Woman charged with assault after Crossgates stabbing
GUILDERLAND — Shaadi L. Moffett, 28, of Albany has been charged in connection with a Valentine’s Day stabbing at Crossgates Mall. The arrest was made Saturday afternoon at 1:30, just 25 hours after the stabbing.
Moffett, of 81 North Allen St., apartment 1, was charged with first-degree robbery and second-degree assault, both felonies; and second-degree menacing, fourth-degree criminal possession of a weapon, and endangering the welfare of a child, all misdemeanors.
Police got a call at 12:23 p.m. on Feb. 14 of an assault near the Best Buy store on the mall’s second floor, according to a release from the Guilderland Police, which described the events this way:
During an altercation between Moffett and a woman she knew, Moffett stabbed the other woman in the left arm, police say, before fleeing toward the Best Buy parking lot. The victim, with a laceration to her left arm, was taken by Guilderland Emergency Medical Services to Albany Medical Center Hospital.
Moffett was arraigned in Guilderland Town Court before Judge Bryan Clenahan, and was remanded to Albany County’s jail with bail set at $4,000, police said on Saturday.
There have been three brawls at Crossgates over the past two months, two of them caught on videos that were then posted to social media. One of those was on Christmas Eve in the Beef Jerky Outlet, the other on Jan. 26 outside lululemon athletica.

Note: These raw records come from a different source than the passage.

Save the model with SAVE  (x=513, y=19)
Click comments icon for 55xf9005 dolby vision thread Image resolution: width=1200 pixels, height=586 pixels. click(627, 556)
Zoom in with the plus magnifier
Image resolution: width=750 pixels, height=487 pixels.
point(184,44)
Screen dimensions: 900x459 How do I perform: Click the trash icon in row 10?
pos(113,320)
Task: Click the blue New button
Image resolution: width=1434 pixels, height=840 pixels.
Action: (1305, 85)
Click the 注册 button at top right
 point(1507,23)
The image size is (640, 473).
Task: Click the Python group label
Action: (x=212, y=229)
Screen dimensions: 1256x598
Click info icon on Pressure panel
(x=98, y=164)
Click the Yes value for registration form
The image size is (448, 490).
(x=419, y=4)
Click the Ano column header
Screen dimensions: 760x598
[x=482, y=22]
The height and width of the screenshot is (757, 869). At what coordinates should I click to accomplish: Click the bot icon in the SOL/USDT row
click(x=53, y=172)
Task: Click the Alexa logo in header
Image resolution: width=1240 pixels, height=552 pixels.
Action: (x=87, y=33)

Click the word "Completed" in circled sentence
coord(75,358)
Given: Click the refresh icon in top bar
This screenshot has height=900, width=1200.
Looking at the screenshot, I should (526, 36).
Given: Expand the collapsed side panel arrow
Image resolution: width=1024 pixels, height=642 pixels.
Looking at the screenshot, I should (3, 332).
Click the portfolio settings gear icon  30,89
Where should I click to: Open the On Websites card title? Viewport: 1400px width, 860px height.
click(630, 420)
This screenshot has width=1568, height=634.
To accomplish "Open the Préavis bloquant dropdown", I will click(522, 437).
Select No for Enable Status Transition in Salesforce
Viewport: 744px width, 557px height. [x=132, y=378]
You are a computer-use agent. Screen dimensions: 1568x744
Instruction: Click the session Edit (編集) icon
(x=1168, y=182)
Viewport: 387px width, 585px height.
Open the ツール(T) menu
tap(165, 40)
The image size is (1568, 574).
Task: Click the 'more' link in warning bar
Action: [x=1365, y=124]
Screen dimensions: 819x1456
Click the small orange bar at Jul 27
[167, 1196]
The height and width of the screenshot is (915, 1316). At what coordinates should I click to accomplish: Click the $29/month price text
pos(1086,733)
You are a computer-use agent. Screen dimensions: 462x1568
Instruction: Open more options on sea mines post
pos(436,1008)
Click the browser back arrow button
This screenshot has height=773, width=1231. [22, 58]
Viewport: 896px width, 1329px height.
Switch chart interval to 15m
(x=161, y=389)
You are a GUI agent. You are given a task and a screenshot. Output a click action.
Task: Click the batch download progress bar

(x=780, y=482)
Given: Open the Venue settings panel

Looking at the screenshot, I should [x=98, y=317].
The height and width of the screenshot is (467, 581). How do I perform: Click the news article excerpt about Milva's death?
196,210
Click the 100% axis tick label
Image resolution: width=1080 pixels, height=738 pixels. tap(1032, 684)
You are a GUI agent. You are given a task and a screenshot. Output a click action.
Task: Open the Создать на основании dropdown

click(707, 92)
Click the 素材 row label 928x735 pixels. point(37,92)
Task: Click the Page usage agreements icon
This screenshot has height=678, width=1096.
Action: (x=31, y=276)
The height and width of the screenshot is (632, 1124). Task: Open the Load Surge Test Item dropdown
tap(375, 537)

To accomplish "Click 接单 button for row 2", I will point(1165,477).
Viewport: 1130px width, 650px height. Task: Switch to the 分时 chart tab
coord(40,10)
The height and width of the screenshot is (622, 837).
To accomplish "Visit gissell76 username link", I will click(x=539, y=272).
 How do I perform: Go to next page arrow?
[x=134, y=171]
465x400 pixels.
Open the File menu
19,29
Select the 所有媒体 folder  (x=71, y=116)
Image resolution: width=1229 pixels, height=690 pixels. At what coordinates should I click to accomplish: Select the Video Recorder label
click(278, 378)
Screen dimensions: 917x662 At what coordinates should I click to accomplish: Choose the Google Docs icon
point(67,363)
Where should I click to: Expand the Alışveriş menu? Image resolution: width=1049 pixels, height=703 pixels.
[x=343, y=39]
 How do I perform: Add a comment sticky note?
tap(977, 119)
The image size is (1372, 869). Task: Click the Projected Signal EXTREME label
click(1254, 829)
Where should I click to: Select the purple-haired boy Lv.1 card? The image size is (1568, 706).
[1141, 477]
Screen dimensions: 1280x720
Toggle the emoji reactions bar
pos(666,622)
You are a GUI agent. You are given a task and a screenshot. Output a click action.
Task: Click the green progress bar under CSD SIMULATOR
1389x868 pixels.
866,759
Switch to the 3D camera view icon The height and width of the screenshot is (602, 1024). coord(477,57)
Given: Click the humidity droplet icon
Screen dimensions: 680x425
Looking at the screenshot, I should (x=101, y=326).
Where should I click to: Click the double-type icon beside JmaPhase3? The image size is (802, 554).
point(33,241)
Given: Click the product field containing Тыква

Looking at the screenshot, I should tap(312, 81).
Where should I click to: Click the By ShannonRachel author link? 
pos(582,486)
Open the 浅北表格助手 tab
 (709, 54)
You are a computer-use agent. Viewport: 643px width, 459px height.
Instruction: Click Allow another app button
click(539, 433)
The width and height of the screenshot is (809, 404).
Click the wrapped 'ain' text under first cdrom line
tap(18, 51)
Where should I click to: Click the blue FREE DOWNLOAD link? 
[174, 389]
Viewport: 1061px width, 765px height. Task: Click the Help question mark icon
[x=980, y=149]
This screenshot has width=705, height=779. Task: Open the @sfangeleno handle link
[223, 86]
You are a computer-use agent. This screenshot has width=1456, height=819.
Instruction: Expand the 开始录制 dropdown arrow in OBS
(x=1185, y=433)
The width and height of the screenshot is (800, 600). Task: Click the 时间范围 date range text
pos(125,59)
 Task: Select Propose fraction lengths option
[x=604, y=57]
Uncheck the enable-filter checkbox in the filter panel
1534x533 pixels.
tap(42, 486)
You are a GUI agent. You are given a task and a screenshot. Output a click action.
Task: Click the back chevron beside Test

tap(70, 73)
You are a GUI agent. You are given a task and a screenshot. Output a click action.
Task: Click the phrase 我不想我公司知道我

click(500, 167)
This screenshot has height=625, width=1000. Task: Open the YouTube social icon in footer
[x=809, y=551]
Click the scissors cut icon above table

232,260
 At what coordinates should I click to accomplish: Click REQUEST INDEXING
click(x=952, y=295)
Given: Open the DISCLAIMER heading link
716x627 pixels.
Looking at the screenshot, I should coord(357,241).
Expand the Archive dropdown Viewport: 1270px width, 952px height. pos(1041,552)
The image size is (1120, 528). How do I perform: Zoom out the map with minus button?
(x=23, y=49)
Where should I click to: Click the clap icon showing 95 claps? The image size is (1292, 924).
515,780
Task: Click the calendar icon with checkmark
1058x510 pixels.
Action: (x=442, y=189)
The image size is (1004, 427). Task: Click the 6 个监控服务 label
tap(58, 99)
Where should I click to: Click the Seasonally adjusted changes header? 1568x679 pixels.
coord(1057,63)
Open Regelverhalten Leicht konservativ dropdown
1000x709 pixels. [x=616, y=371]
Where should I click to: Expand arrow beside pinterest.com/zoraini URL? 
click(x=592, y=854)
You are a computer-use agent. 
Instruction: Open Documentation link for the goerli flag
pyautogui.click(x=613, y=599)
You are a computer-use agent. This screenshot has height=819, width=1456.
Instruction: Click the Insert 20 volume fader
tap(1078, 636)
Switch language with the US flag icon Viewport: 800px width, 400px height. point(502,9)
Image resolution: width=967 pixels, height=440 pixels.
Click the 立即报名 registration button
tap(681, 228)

A third, which was not reported by other media but which Guilderland Police have confirmed, happened Jan. 11, starting at the mall entrance to Burlington Coat Factory and then moving throughout the store, with people throwing signs and a stroller. One local resident contacted The Enterprise to say that she and others, including her 73-year-old mother, had hidden in a storage closet until the fight ended.
In November 2016, a gun was fired in Crossgates Mall, causing panicked shoppers to flee and resulting in a lockdown while police searched the premises. One young man was acquitted of several charges including possessing a firearm, in the incident, but convicted of reckless endangerment. The prosecution in the case said the shooting was gang-related.
The Guilderland Police are currently hammering out the details of an agreement with Pyramid for stepped-up patrols at the mall, Deputy Chief Curtis Cox told The Enterprise earlier. He said in late January that he expected to make an announcement about it “in the next couple of days.”
No announcement has been made yet.
Guilderland Police already patrol Crossgates, in two different programs, Cox told The Enterprise earlier.
Mall patrols involving officers who are working overtime are reimbursed to the police department by Pyramid Management, owners of Crossgates Mall. These officers concentrate on common areas like the food court.
Another program involves officers in the Retail Intervention Detail, or RID, which is not reimbursed by the mall. This program arose in response to a new trend in shoplifting, Cox told The Enterprise in December 2018, in which groups of people — two, or three, or five people — work together to create a distraction. This may involve throwing clothing racks onto the floor, and yelling and screaming, he said; the people involved in the disruption may do the shoplifting themselves, or their associates in another part of the store might do it.
Sometimes the theft is not noticed until after the disruption has ended, he said.
The age of the perpetrators varies, but generally they are kids or young adults, Cox told The Enterprise earlier.